School children learning Swahili in Dodoma, Tanzania


Brian Luedke, Producer

Since history and nationalistic ideas play a major role in the debate concerning linguistic education policy, one must review certain objective facts regarding Tanzanian history.

Before Swahili acquired its 20th century reputation as a language of African liberation and sovereignty, for many centuries it represented slavery and Bantu subjugation by Arab warlords.

The word “Swahili” itself derives from the Arabic word for “coastal,” ساحلي, denoting the eastern Slave Coast of the continent.  Approximately 40% of Swahili vocabulary derives from Arabic, a language that comes from Southwest Asia, not Africa. The oldest surviving Swahili document was written in the Arabic script in 1711.

Schoolboys in Dodoma, the capital city of Tanzania 

The Arab trade in African slaves preceded the European trans-Atlantic slave trade by approximately 1,000 years.  The Arabs’ Indian Ocean slave trade almost certainly would have continued into the 20th century if it had not been suppressed by the British Navy, which used force to end the export of Africans to the Middle East as well as to the Americas.

Slavery existed throughout the world until relatively recently.  Rather than being a controversial practice that was courageously opposed on philosophical grounds, in reality there is no evidence of any such opposition until abolitionist ideology emerged in England.  Even slaves who rebelled and won their freedom usually imposed forced labor on others at the first opportunity. American blacks who arrived in Liberia behaved in a brutal and oppressive manner on indigenous tribes, while Haitian warlords also imposed forced labor on former slaves.

H.M.S. Daphne, in 1868, loaded with former African slaves that the British Navy had liberated, having taken them from the Swahili-Arab Sultan of Zanzibar, Majid bin Said.  His father was the sultan of Oman in the Arabian penninsula. 

The Slave Fortress of the Swahili-Arab sultan of Zanzibar.  For hundreds of years, Arab strongmen had exported black Africans to the Middle East and other trading partners.  Men were usually castrated by their Arab masters and did not reproduce in their destination countries.  Women were typically used as sex slaves or domestic servants.

The above objective facts are substantiated by thousands of primary sources, but they may be considered taboo only because of myths and ideologies that emerged in subsequent eras.

Given these indisputable points, Swahili hardly represents African sovereignty and freedom any more than any other language, at least from a historical or nationalistic perspective.  But from a pragmatic angle, due to Swahili’s widespread use, the language surely should be celebrated and promoted.

In all cases, this author prefers concrete solutions that will help families and societies face future obstacles, not diatribes based on ethnic pride or resentments.

Since Swahili dominates East Africa, while English dominates the entire world, of course it makes sense to continue to balance both languages in education.  

Tanzania’s situation is hardly unique.
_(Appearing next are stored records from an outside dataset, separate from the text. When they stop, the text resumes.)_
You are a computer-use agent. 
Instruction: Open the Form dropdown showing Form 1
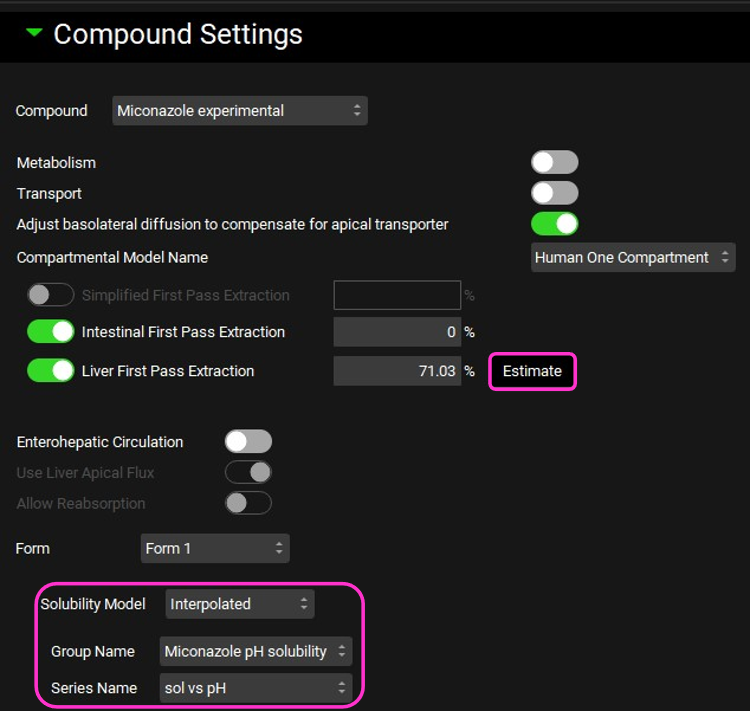215,548
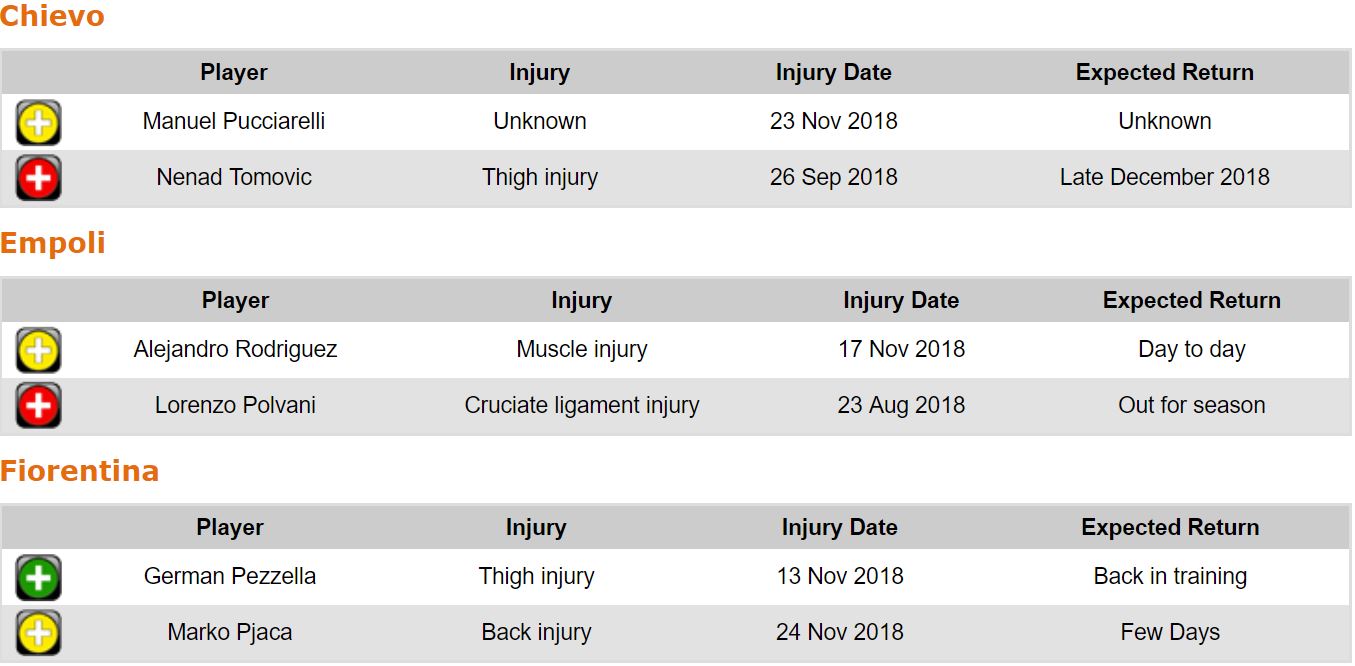Select player name Nenad Tomovic
This screenshot has width=1355, height=666.
pos(234,178)
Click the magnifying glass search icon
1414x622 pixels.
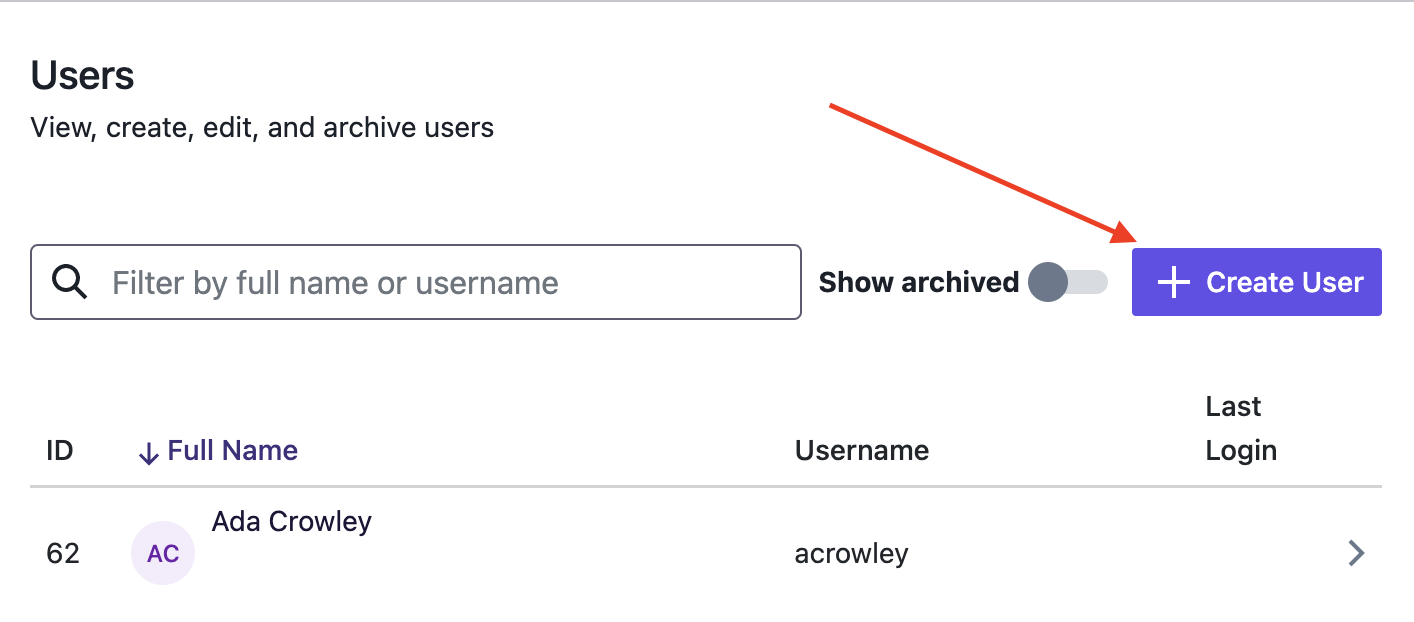point(69,283)
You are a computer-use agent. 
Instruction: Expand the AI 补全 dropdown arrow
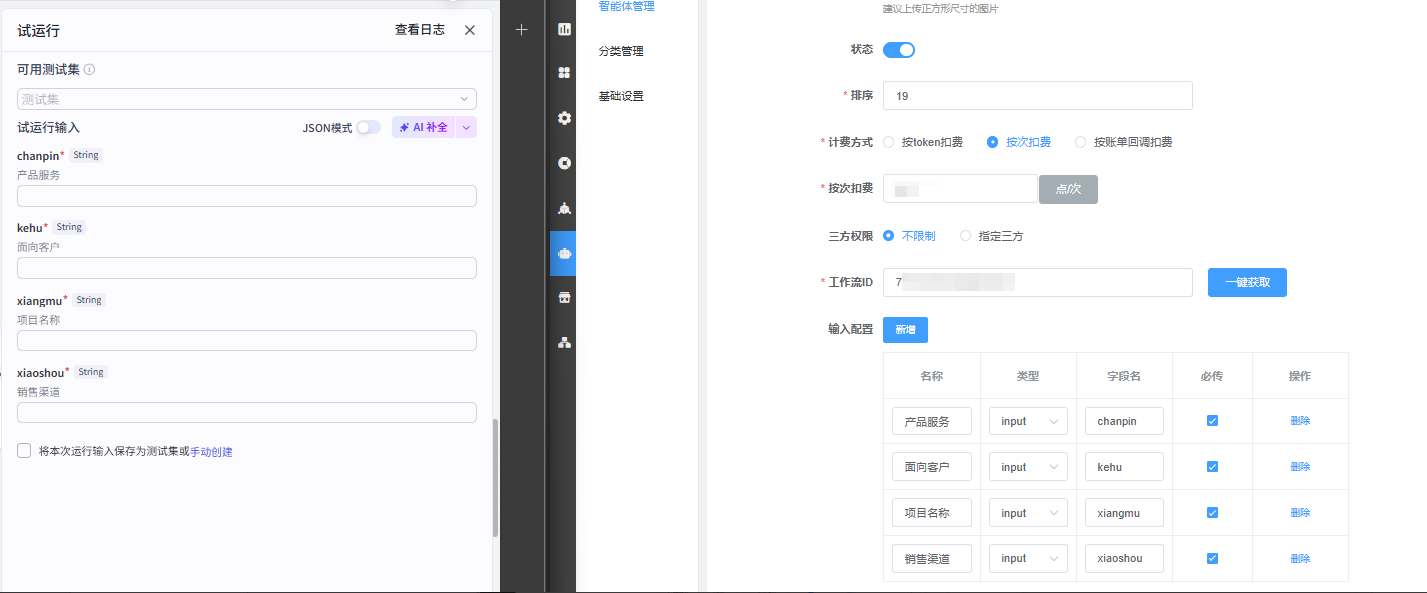point(466,127)
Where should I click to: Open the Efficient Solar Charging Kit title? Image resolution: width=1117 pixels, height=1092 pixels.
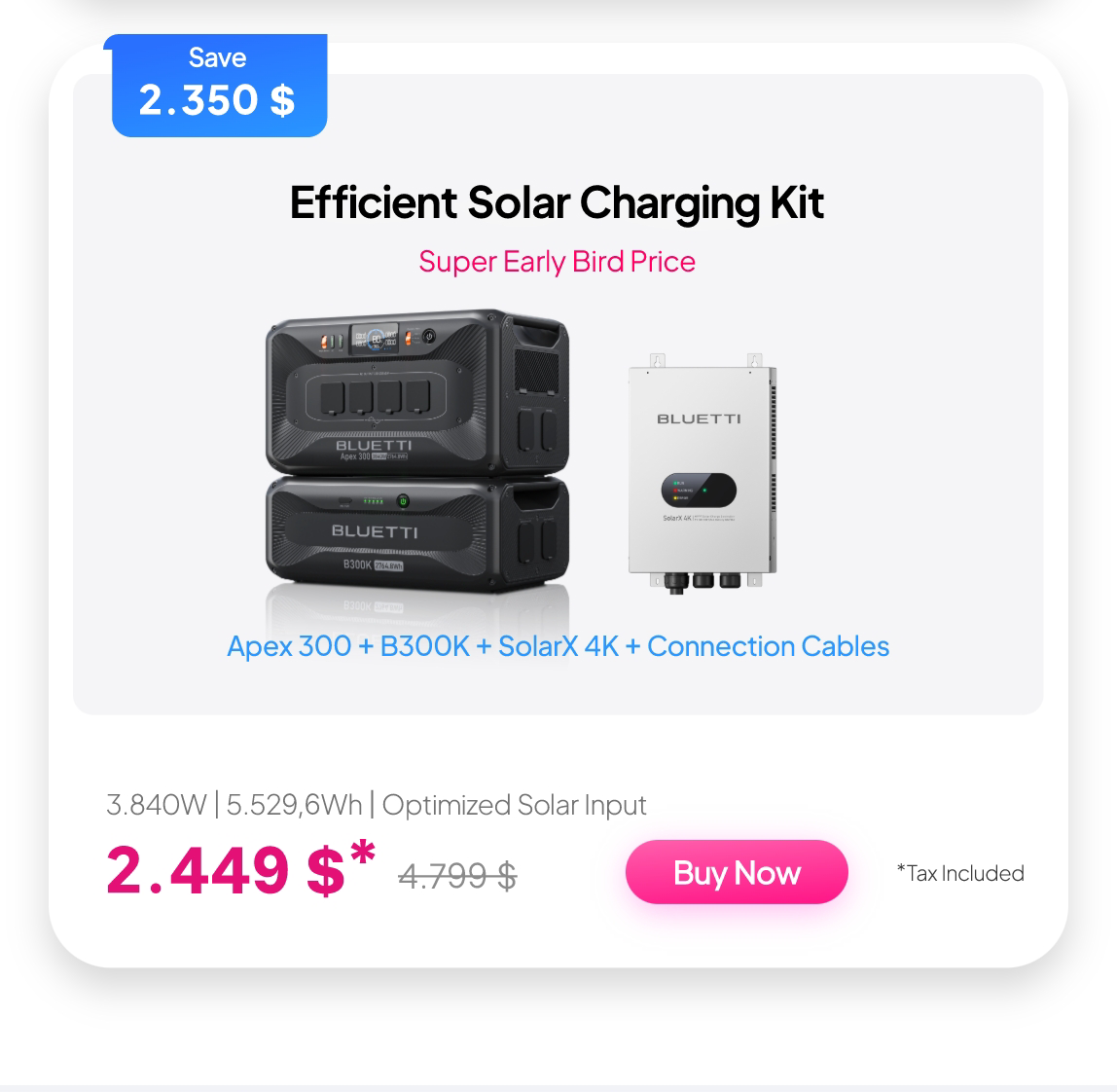point(557,202)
India, for example, has to juggle English, one leading national language (Hindi), and about five other widespread national languages.  Should leaders prioritize learners accessing basic knowledge through their mother tongue, or promoting familiarity with a global language that will foster substantial international opportunities?
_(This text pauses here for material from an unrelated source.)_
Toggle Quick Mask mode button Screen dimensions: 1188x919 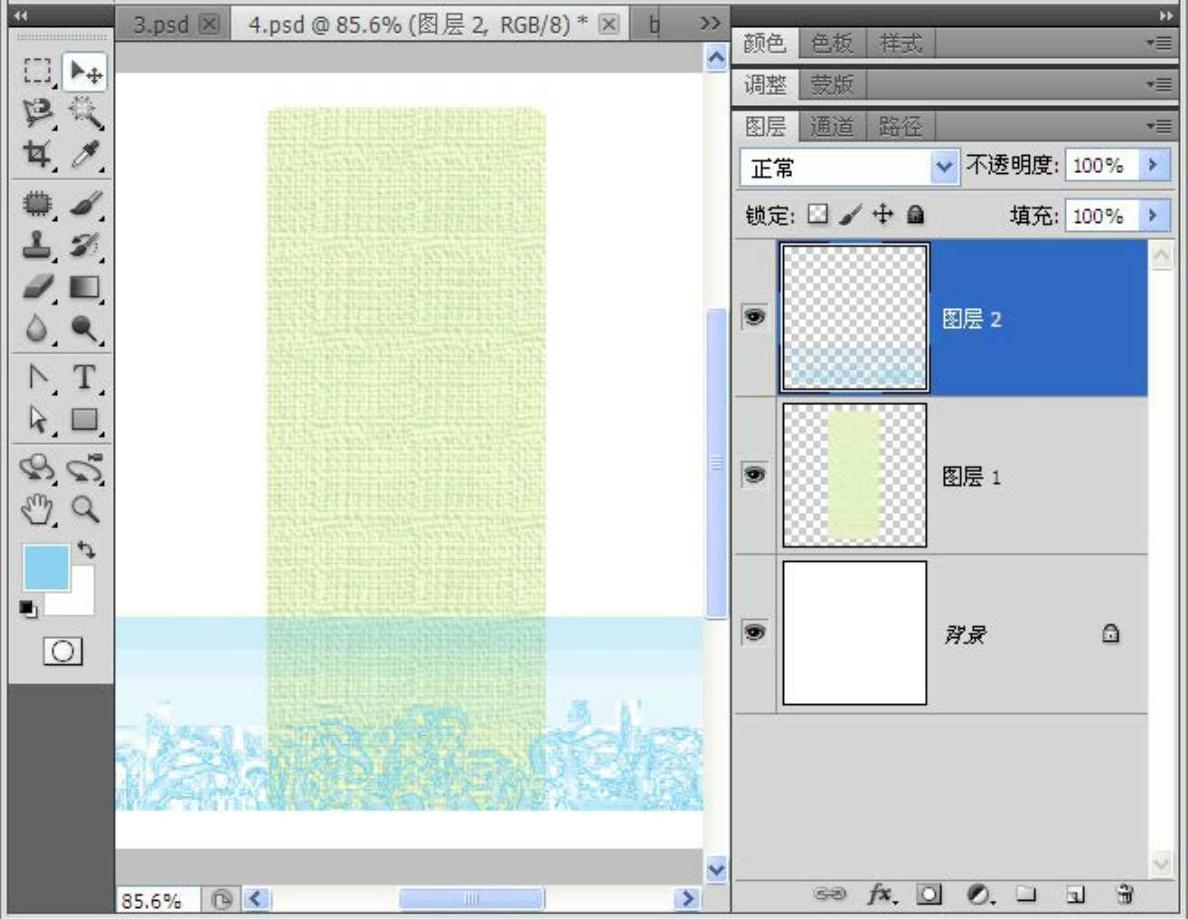click(x=62, y=651)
Tanzania’s future leaders in economics, military affairs, and science need to be able to communicate effectively with stakeholders from East Africa and from the rest of the planet.  Even within Africa, nearly all of the largest countries — South Africa, Nigeria, Egypt, Kenya, and Ghana — use English in much of their official business.

Likewise, as Africa’s largest quasi-indigenous language, Swahili dominates a vast area.  The African Union has designated Swahili as an official language.  (However, as a minor test of this status, this author just now clicked on the “Swahili” link on the AU site.  The link does not function; the site remained in English.)

Tanzanians should be proud of their history and embrace both of their famous languages.  History is messy and never lives up to nationalistic fantasies.  

Leaders should continue to be realistic and allow children to seize the advantages of both languages.  At least schools don’t have to cater to three or four different languages like they do in some countries.